◆ WHAT YOU HAVE TO DO: Pick up the article on Japan's banks and the global banking turmoil where it stops and keep writing it.

◆ ARTICLE:
....
Worries of systemic bank stress have jolted global financial markets, as the collapse of two US lenders and a Swiss government-orchestrated takeover of troubled Credit Suisse earlier this month shook investor confidence over the broader banking sector.

Japan's generous deposit guarantee system and the small ratio of online to traditional banking accounts meant domestic lenders are unlikely to face the kind of rapid deposit withdrawals that took down Silicon Valley Bank, said Morita, former vice minister for international affairs at the Financial Services Agency (FSA).

"Japan's financial system is extremely stable and yen liquidity is abundant," so the risk of domestic banks suffering a contagion was small, he told Reuters in an interview.

But Morita warned against complacency, saying that domestic banks must safeguard against potential spillovers such as by reassessing their portfolios.

"Mega banks must reassess their dollar- and other foreign currency-denominated liquidity positions," and ensure they are well-equipped to weather any spike in overseas funding costs, he said.
....
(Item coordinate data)
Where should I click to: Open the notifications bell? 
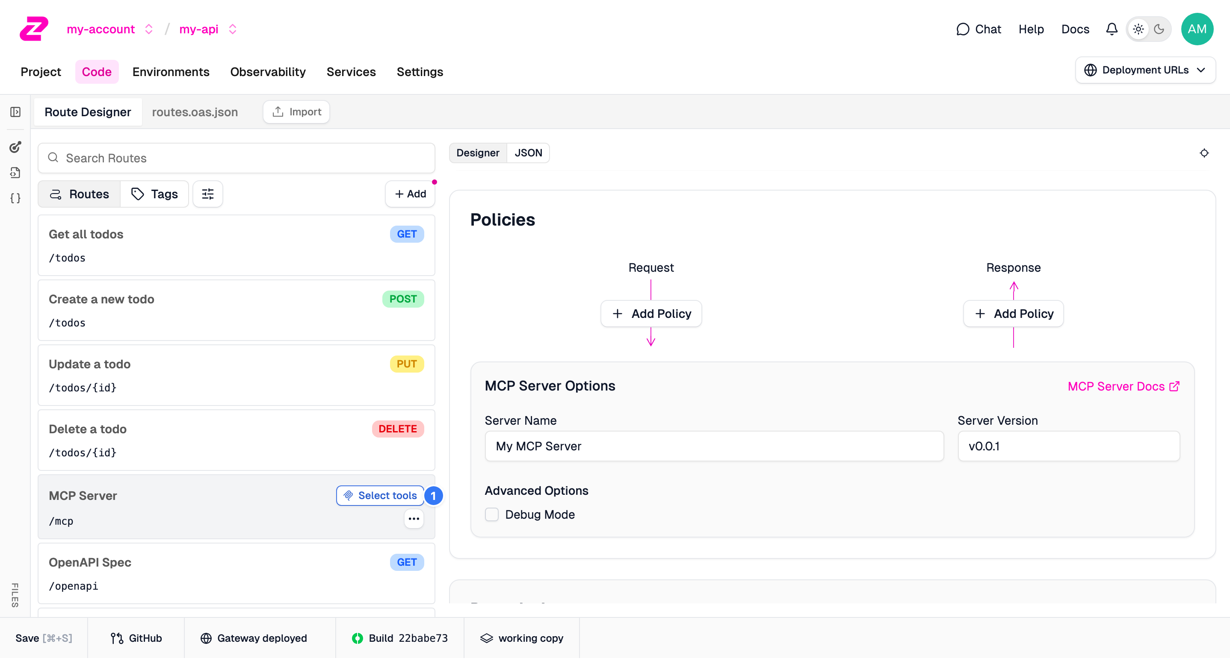coord(1112,29)
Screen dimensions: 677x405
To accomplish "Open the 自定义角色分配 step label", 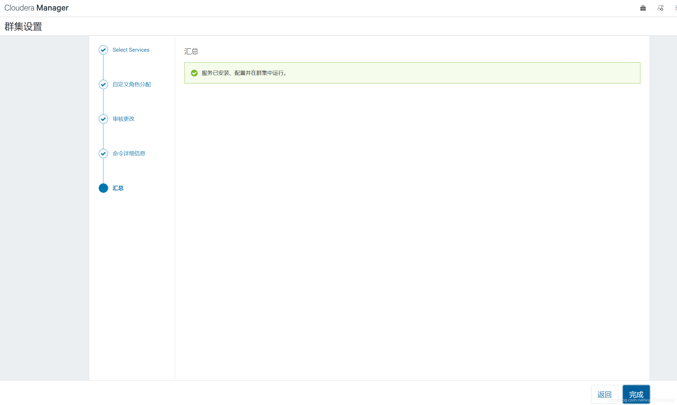I will pyautogui.click(x=132, y=84).
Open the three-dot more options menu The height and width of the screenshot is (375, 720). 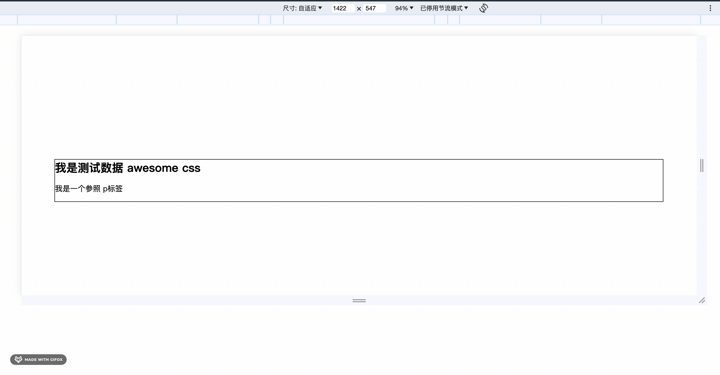pos(710,8)
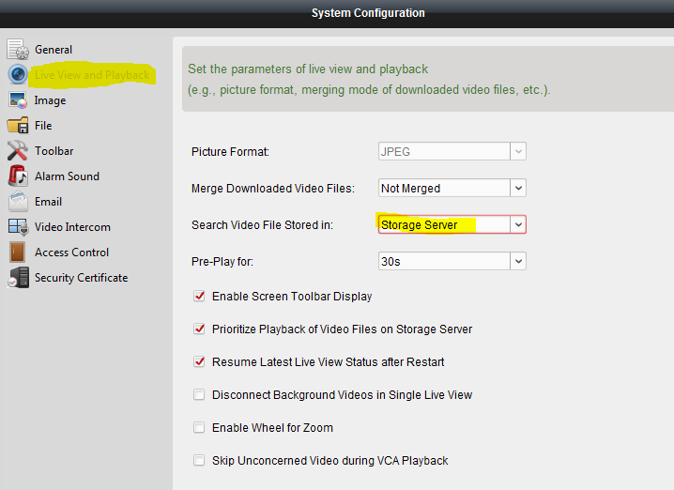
....
◆ EXERCISE ANSWER:
The lenders must also scrutinise risks associated with their holdings of low-liquidity assets in case global market trade for such instruments dry up, he said.

Well-versed in global financial regulation, Morita took part in policymakers' efforts to contain the fallout from the collapse of Lehman Brothers in 2008.

Morita said he did not expect many other banks to follow the demise of Silicon Valley Bank and Credit Suisse, whose troubles were due mostly to their unique or high-risk business models.

"This time, policymakers also have various safety nets in place," he said. "It's quite different from the time Lehman collapsed."